Mr. LANKFORD. Mr. Speaker, I rise to challenge this body, and I hope that my message is well received. This Nation was founded on the rules of the Constitution, not the opinions of Republicans and Democrats. Our decisions are judged in the light of the traditions of the past and the precedent that it sets for the future and the future generation.
Mr. Speaker, according to our Constitution, a President cannot pick and choose which parts of the law he prefers. The executive branch does not write the law nor choose the law. It enforces the law. The basic function of every President is to enforce the law. Every executive branch agency has its foundation in a short and clear statement from the Constitution stating this: He--that means the President--shall take care that the law be faithfully executed.
A President can petition for laws to be changed. He can complain about a law. He can encourage passage of new law. But he cannot just ignore the law or write new law. Only the courts can throw out a law, and only Congress can write a law. The President and the Department of Justice cannot unilaterally decide not to enforce the Defense of Marriage Act.
For decades, the Congress has been donating their constitutional powers to the executive branch by giving increased rulemaking authority to the different agencies. Our agencies now write rules that look more like legislation than regulation. We have allowed people to serve in ``Cabinet lite'' level positions without Senate approval. We have exponentially increased the budget for White House staff. And now the President wants to set a new precedent that he alone can determine which
laws he likes and he does not like. With this action, the President has invented a retroactive veto on all previous Presidents and all previous congressional acts.
It is ultimately ironic that the executive branch states that several lower courts have rejected the Defense of Marriage Act as unconstitutional, so they are accepting the lower court rulings over a higher court. In the past year, the health care law was ruled unconstitutional, but the Federal Government is pressing forward. The administration was instructed by the courts to lift the drilling moratorium in the gulf, but they stalled.
It is apparent that this administration is bent on placing its political preferences ahead of the courts, ahead of the legislative branch, and the majority of the American people.
Both parties need to understand the precedent that's being set by the President's choosing to not enforce the Defense of Marriage Act. My Democrat friends should imagine for a moment, what if when a Republican President takes the oath and he instructs HHS and all other agencies not to enforce ObamaCare, though it's the law of the land, because some lower court rejected it? They would be outraged, rightfully so, because currently it is the law of the land. A President cannot just unilaterally throw it aside.
Before this conversation is spun as a partisan issue, let me remind everyone, though, that the Defense of Marriage Act passed the House and the Senate by a wide bipartisan majority and was signed into law by a Democrat President. This is not only a slap in the face to our constitutional system; it is a slap to Republicans and Democrats who expressed the will of their districts and States on an issue that has been settled in law.

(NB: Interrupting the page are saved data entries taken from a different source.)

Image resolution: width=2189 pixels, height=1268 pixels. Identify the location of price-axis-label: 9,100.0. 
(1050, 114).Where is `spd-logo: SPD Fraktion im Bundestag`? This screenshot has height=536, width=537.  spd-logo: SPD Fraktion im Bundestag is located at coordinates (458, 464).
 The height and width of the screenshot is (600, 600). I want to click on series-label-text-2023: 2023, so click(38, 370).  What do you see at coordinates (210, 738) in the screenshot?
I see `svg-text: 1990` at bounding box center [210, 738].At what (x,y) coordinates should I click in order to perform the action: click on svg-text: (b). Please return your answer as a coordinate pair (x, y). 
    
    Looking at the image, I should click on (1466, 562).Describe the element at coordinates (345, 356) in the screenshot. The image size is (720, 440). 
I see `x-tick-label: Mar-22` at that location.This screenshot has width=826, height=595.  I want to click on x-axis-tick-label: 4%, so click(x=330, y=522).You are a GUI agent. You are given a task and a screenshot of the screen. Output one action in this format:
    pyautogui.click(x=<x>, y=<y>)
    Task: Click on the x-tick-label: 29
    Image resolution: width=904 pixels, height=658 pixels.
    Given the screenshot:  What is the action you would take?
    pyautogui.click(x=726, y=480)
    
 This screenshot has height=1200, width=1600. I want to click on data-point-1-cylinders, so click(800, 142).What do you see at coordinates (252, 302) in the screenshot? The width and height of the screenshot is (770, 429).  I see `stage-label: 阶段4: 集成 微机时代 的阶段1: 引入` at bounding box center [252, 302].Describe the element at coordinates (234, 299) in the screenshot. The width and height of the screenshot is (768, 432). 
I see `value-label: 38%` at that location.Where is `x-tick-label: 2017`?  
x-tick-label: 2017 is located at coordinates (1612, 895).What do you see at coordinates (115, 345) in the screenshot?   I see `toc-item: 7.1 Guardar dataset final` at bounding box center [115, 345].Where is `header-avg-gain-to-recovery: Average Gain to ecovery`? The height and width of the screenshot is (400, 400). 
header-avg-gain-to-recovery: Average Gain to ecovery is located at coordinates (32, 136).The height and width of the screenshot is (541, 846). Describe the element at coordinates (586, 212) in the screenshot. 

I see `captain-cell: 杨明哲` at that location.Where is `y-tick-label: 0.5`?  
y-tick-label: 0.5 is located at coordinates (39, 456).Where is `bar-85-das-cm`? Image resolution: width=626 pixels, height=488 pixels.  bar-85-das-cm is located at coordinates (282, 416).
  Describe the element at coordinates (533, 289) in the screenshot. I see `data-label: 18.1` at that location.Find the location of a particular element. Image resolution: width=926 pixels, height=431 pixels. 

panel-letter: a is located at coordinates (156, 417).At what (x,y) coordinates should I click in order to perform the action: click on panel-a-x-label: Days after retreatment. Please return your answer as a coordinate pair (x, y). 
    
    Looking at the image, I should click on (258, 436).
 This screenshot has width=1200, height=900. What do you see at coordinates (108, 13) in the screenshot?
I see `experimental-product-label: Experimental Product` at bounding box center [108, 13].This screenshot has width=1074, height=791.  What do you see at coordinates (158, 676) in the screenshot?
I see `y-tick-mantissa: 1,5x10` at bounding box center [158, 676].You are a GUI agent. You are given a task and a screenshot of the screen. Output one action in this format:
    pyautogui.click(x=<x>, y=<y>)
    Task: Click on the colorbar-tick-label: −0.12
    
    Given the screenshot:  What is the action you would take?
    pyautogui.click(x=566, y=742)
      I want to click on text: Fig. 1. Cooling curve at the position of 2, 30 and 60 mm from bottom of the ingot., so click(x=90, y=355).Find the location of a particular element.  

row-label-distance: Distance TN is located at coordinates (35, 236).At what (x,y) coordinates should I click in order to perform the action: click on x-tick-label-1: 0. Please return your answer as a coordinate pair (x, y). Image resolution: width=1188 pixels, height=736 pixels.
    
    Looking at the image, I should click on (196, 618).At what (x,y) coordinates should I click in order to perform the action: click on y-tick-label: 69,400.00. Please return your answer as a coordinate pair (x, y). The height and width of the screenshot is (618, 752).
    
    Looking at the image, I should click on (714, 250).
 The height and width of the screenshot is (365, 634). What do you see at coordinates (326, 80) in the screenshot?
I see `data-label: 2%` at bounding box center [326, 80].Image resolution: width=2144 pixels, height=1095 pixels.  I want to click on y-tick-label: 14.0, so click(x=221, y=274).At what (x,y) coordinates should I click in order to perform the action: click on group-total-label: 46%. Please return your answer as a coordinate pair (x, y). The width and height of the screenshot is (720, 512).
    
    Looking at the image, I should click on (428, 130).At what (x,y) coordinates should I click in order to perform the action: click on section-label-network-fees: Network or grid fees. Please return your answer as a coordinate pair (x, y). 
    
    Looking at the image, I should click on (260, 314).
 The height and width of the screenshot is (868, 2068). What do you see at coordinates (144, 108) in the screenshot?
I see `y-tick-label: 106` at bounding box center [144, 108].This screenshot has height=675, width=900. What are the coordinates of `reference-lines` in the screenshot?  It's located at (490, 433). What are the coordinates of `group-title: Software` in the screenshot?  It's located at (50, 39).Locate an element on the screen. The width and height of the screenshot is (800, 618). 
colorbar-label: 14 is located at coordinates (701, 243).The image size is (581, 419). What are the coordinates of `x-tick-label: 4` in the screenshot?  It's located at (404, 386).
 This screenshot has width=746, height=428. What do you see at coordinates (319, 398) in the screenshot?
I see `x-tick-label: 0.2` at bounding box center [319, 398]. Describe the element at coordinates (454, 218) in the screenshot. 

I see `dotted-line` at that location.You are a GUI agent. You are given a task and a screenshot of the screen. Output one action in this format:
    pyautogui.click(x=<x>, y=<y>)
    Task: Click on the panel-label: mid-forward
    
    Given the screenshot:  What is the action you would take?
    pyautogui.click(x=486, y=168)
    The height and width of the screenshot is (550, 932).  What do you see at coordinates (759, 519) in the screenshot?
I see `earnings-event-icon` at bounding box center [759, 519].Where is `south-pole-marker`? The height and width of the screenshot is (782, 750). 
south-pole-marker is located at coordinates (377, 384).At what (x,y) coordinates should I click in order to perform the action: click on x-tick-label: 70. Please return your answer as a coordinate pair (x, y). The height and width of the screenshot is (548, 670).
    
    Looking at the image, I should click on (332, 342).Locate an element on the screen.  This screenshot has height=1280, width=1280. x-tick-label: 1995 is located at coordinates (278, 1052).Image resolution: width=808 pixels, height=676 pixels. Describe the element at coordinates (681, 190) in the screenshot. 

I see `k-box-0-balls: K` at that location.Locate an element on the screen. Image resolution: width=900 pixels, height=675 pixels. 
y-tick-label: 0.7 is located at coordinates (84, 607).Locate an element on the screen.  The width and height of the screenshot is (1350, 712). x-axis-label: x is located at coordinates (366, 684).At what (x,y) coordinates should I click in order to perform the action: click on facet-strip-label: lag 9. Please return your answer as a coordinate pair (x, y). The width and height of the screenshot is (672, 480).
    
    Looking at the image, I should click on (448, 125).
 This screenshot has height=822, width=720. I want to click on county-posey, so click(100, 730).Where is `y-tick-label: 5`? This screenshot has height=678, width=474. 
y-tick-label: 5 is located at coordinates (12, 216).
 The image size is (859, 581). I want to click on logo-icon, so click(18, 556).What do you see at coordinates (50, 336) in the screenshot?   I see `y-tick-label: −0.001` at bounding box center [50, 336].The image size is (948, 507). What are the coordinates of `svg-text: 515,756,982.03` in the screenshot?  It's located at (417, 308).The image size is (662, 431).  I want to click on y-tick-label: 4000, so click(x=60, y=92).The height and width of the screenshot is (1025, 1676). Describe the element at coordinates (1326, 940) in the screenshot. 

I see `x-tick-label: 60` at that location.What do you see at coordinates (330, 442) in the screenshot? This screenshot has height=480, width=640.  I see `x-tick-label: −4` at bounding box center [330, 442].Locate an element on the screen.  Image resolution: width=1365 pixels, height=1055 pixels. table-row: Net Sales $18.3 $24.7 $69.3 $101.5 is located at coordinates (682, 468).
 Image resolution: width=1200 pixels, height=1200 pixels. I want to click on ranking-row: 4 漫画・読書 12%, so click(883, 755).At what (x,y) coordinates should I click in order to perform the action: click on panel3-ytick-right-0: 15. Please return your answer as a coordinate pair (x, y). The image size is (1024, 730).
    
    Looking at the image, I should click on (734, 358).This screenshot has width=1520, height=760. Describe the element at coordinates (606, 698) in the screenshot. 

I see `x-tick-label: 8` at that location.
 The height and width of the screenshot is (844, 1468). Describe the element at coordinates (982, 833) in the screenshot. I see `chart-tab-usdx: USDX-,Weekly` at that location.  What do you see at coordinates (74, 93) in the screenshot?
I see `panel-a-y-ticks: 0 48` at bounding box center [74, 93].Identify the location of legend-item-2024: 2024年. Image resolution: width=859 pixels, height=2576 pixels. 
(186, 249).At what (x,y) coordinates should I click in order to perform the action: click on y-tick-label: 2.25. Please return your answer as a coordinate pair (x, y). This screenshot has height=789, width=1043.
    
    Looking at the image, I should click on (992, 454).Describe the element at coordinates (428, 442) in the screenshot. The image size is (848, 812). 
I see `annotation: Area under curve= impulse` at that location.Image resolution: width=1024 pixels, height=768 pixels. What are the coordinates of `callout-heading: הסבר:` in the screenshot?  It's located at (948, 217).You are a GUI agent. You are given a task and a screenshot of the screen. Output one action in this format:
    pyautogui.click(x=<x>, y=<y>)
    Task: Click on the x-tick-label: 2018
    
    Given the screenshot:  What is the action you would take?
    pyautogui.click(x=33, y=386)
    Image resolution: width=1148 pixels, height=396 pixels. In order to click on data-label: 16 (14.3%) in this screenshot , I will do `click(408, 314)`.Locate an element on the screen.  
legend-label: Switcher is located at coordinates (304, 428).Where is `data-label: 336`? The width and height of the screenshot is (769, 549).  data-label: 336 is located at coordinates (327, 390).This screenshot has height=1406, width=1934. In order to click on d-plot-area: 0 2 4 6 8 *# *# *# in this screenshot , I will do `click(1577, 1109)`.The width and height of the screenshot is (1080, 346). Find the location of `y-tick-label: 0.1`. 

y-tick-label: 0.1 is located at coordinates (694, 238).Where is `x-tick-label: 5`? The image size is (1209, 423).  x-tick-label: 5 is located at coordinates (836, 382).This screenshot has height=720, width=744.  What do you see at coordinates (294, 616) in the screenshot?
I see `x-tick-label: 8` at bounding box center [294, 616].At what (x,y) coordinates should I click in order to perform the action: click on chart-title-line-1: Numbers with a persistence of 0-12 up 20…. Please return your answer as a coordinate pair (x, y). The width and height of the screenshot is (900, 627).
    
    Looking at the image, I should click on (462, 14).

The people spoke through Congress, and one person, even a President, cannot undermine the will of the people. At least not in the America that I grew up in.
I do not think we will fully understand the implications of this action if we allow it to stand. We must not act partisan now and regret it later. This is not the way to deal with the gay marriage debate, for the President to just sweep it aside and say, ``I will not enforce the law.''
Many in this Chamber are well aware of my traditional view of marriage and my Biblical world view. I am unashamed of my personal faith in Jesus Christ. I believe that words have meaning, though, and that the meaning of marriage is the union of a man and a woman. The Defense of Marriage Act codified that definition in law, representing the belief of a majority of Americans.
This issue is well beyond faith, though, or a social issue or even a political issue. Marriage is now not only the center of a national debate, it's now the center of a constitutional debate.
Weeks ago some members of the press suggested that Republicans would ignore the budget and focus on social issues. I find it ironic now that the President has submitted a budget that will raise the national debt to $26 trillion, by his own numbers, and he has decided to change the national debate from fiscal issues to social issues and gay marriage.
As a Congress, we cannot demand of the executive branch, which is a coequal branch of government. But I believe we must require the executive branch to fulfill its oath of office and constitutional requirement to faithfully execute the laws of the United States.